In a statement, she recalled the "terrible" attacks 20 years ago, and spoke of the loss of people from "many nations, faiths and backgrounds".
The Queen said her thoughts and prayers were with all those who suffered loss on 11 September 2001, but she also paid tribute to the "resilience" of communities that rebuilt after the attacks.
"My thoughts and prayers — and those of my family and the entire nation — remain with the victims, survivors and families affected, as well as the first responders and rescue workers called to duty," the Queen said in her message to Biden.
"My visit to the site of the World Trade Center in 2010 is held fast in my memory.

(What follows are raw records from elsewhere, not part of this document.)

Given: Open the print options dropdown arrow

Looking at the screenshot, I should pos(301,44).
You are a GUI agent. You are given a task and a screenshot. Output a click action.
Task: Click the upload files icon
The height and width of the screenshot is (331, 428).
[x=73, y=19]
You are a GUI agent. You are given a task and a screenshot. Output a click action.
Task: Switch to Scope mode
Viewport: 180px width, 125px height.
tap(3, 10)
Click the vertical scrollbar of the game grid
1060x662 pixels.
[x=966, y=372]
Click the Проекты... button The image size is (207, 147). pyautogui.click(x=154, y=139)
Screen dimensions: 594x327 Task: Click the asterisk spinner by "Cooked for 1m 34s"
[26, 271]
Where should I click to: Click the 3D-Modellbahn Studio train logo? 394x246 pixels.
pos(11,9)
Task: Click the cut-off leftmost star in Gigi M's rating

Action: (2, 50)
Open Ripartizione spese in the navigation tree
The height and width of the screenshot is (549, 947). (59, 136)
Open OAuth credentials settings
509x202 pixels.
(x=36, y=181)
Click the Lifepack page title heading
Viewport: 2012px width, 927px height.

"It reminds me that as we honour those from many nations, faiths and backgrounds who lost their lives, we also pay tribute to the resilience and determination of the communities who joined together to rebuild."

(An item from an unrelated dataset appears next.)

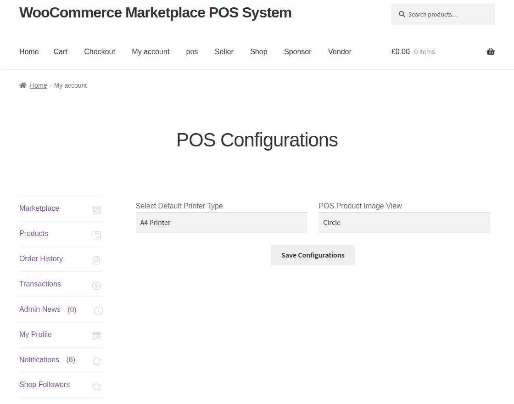
Task: Follow the Home breadcrumb link
Action: coord(38,85)
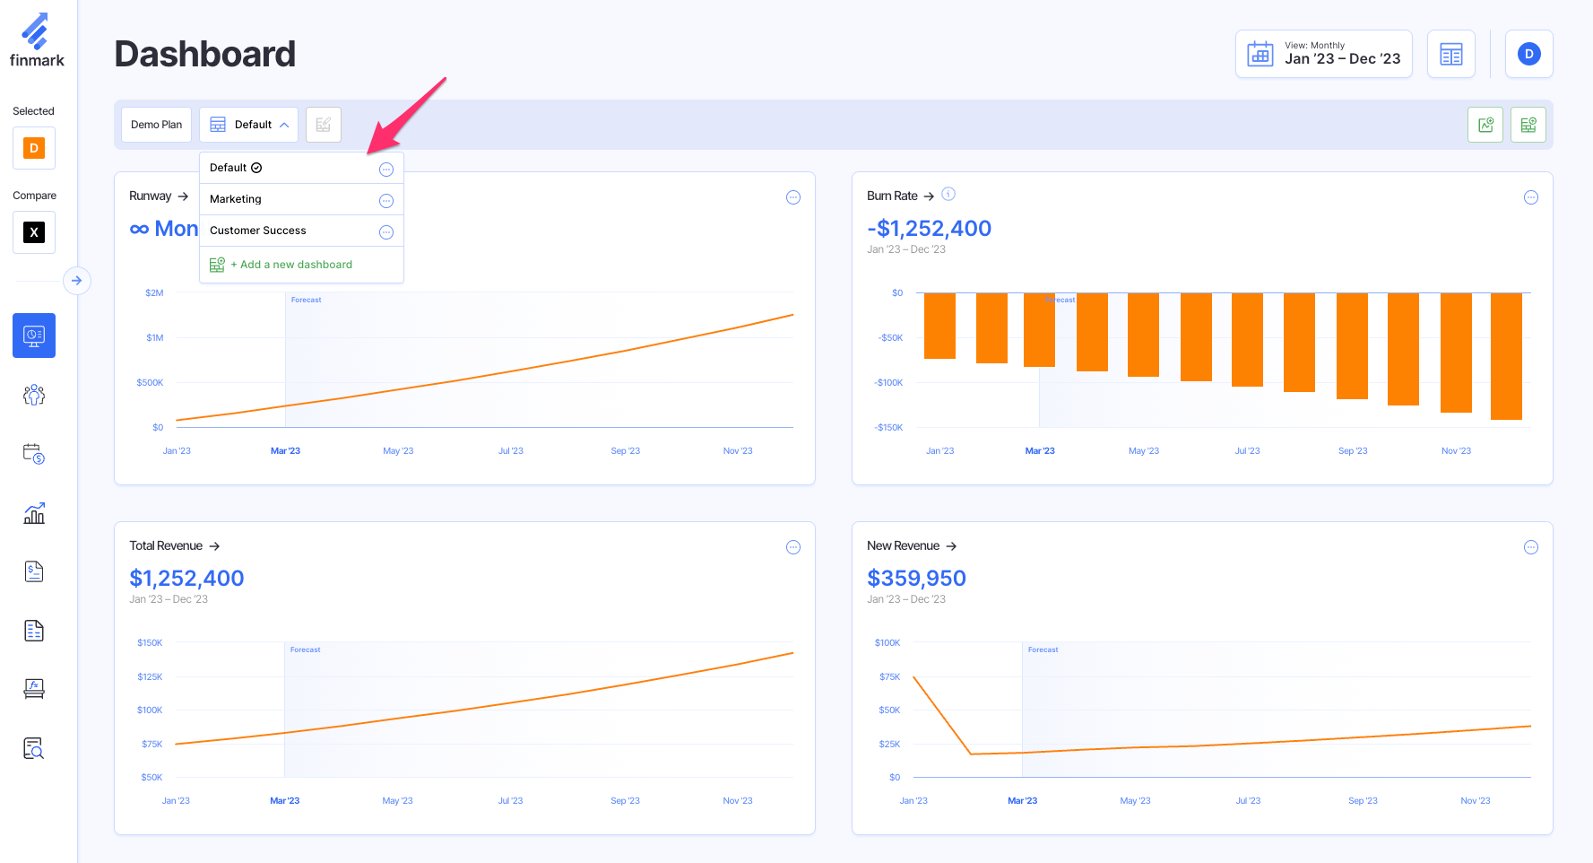Select the Headcount icon in the sidebar
The image size is (1593, 863).
[x=33, y=395]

A total of 2,977 people died when hijacked planes were flown into the Twin Towers and the Pentagon, and crashed into a field in Pennsylvania.
Commemorative events are taking place in the US on Saturday, as well as in the UK to remember the 67 British victims of the tragedy.
Biden will attend a ceremony at the 9/11 Memorial at the site where the Twin Towers once stood in New York City.
Speaking on the eve of the anniversary, he said the attackers could not destroy the unity of the US.
"We honour all those who risked and gave their lives in the minutes, hours, months and years afterwards," he said.
"No matter how much time has passed, these commemorations bring everything painfully back as if you just got the news a few seconds ago."
He added, "We learned that unity is the one thing that must never break."
British Prime Minister Boris Johnson said the world was coming together on the anniversary "in sorrow but also in faith and resolve."
He said the recent events in Afghanistan would "only strengthen our determination to remember those who were taken from us, cherish the survivors and those who still grieve and hold fast to our belief in liberty and democracy, which will always prevail over every foe."
"Twenty years ago, September 11 2001 became, in President Roosevelt's words after Pearl Harbour, a 'date which will live in infamy'," he said.
"On a crystal clear morning, terrorists attacked the United States with the simple goal of killing or maiming as many human beings as possible, and by inflicting such bloodshed in the world's greatest democracy, they tried to destroy the faith of free peoples everywhere in the open societies which terrorists despise and which we cherish.
"And it is precisely because of the openness and tolerance of the United States that people of almost every nationality and religion were among the 2,977 murdered on that day, including 67 Britons, each of them a symbol of the eternal friendship between the United Kingdom and the United States.
"But while the terrorists imposed their burden of grief and suffering, and while the threat persists today, we can now say with the perspective of 20 years that they failed to shake our belief in freedom and democracy; they failed to drive our nations apart, or cause us to abandon our values, or to live in permanent fear.
"The fact that we are coming together today – in sorrow but also in faith and resolve – demonstrates the failure of terrorism and the strength of the bonds between us."